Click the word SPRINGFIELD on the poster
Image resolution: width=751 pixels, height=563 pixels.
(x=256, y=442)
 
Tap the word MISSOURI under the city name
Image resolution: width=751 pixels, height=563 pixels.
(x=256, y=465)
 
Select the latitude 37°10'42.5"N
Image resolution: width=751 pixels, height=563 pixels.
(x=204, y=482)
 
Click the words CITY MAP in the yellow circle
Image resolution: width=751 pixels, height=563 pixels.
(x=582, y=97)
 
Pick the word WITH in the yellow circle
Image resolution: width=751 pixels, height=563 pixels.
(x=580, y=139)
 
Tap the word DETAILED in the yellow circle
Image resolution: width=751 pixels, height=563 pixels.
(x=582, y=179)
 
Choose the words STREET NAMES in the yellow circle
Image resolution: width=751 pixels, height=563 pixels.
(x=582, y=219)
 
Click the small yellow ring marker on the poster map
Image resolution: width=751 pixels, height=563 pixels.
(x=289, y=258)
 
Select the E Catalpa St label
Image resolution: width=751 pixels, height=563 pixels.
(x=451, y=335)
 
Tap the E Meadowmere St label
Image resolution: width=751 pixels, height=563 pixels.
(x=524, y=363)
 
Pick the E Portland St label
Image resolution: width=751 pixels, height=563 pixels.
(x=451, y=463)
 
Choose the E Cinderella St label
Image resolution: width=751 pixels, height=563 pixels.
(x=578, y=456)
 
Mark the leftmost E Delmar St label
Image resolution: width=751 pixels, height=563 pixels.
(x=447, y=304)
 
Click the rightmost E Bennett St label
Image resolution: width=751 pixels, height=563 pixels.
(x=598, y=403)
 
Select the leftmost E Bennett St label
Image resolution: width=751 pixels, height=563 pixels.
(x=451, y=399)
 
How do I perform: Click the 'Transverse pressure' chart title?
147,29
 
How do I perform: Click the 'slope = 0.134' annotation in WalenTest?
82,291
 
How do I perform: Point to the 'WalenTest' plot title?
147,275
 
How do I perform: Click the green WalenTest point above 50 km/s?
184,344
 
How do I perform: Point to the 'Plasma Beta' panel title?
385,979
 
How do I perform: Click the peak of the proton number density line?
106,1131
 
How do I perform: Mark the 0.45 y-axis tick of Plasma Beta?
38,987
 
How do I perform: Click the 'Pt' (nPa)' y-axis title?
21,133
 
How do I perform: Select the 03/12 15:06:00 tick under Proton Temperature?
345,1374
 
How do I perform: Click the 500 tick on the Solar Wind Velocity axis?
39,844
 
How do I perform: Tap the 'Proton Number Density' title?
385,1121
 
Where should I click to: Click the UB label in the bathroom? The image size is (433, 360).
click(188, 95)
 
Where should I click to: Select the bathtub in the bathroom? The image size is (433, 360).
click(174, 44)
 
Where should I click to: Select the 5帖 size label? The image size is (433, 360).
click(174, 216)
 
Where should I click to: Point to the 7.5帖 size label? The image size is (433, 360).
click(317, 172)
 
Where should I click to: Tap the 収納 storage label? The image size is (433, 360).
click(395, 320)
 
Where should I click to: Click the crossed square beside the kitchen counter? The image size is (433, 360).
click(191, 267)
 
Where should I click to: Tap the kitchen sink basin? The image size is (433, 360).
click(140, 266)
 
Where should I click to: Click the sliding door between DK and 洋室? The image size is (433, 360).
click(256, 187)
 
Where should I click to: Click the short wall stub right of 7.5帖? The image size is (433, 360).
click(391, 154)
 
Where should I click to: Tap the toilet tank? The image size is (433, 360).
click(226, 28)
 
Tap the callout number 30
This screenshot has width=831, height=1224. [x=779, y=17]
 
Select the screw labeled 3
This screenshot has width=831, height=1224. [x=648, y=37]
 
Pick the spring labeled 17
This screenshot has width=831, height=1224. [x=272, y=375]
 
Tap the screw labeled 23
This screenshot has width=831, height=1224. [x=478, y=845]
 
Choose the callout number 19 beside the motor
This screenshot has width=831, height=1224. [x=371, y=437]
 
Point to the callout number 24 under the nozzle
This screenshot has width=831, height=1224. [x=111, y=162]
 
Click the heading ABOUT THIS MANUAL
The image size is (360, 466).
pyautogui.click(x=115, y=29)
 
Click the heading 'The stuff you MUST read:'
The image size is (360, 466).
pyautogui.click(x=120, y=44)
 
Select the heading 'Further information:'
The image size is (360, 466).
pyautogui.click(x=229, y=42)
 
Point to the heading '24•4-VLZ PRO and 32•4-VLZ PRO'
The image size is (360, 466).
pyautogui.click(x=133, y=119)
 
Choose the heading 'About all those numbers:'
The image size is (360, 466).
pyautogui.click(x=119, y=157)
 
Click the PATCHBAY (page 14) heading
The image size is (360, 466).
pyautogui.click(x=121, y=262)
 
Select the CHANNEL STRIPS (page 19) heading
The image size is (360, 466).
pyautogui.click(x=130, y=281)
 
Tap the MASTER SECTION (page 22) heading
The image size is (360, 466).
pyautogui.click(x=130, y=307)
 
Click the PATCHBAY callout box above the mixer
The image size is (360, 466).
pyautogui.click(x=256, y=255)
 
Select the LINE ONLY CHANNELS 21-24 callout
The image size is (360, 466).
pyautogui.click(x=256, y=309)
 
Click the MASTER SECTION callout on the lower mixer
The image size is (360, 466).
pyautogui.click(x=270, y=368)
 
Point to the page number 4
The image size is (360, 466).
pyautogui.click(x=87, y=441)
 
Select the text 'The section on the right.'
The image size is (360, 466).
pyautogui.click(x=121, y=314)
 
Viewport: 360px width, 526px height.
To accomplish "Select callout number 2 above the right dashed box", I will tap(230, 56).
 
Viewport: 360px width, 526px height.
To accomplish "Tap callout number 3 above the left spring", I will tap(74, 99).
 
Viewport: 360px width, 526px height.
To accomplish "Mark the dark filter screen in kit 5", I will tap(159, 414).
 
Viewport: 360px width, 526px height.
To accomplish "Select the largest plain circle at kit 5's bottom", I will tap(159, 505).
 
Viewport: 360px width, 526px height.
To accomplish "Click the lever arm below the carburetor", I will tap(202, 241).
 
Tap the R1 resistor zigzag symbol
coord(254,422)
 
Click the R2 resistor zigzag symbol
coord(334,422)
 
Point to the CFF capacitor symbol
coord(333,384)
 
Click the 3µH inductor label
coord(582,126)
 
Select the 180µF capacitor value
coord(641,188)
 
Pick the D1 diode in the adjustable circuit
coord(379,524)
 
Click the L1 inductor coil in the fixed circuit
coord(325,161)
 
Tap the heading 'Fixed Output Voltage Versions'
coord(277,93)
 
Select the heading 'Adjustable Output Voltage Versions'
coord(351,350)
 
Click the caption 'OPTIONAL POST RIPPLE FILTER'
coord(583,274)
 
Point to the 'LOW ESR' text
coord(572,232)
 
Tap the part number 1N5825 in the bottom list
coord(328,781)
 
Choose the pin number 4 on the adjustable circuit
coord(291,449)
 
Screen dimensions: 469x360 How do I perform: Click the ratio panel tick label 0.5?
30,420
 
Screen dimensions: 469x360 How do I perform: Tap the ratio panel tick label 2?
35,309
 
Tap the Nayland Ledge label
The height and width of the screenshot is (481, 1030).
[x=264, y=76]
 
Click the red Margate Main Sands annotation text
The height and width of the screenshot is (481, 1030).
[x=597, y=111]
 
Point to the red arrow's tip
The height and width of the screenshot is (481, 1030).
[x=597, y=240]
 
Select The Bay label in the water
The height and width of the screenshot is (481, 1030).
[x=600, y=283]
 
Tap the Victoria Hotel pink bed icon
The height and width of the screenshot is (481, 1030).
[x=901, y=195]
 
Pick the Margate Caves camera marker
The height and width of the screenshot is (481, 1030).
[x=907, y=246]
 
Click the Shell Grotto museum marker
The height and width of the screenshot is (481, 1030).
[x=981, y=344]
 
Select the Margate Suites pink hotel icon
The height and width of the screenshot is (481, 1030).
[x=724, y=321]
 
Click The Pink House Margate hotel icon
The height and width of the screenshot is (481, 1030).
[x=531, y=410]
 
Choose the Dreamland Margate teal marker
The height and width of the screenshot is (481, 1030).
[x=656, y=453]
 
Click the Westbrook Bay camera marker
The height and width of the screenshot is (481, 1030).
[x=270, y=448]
==================================================
### Task objective
Copy the data from the line with "Select the E Catalpa St label" to the line with "(x=451, y=463)" word for word, keeping both of those lines.

### Task response
Select the E Catalpa St label
Image resolution: width=751 pixels, height=563 pixels.
(x=451, y=335)
 
Tap the E Meadowmere St label
Image resolution: width=751 pixels, height=563 pixels.
(x=524, y=363)
 
Pick the E Portland St label
Image resolution: width=751 pixels, height=563 pixels.
(x=451, y=463)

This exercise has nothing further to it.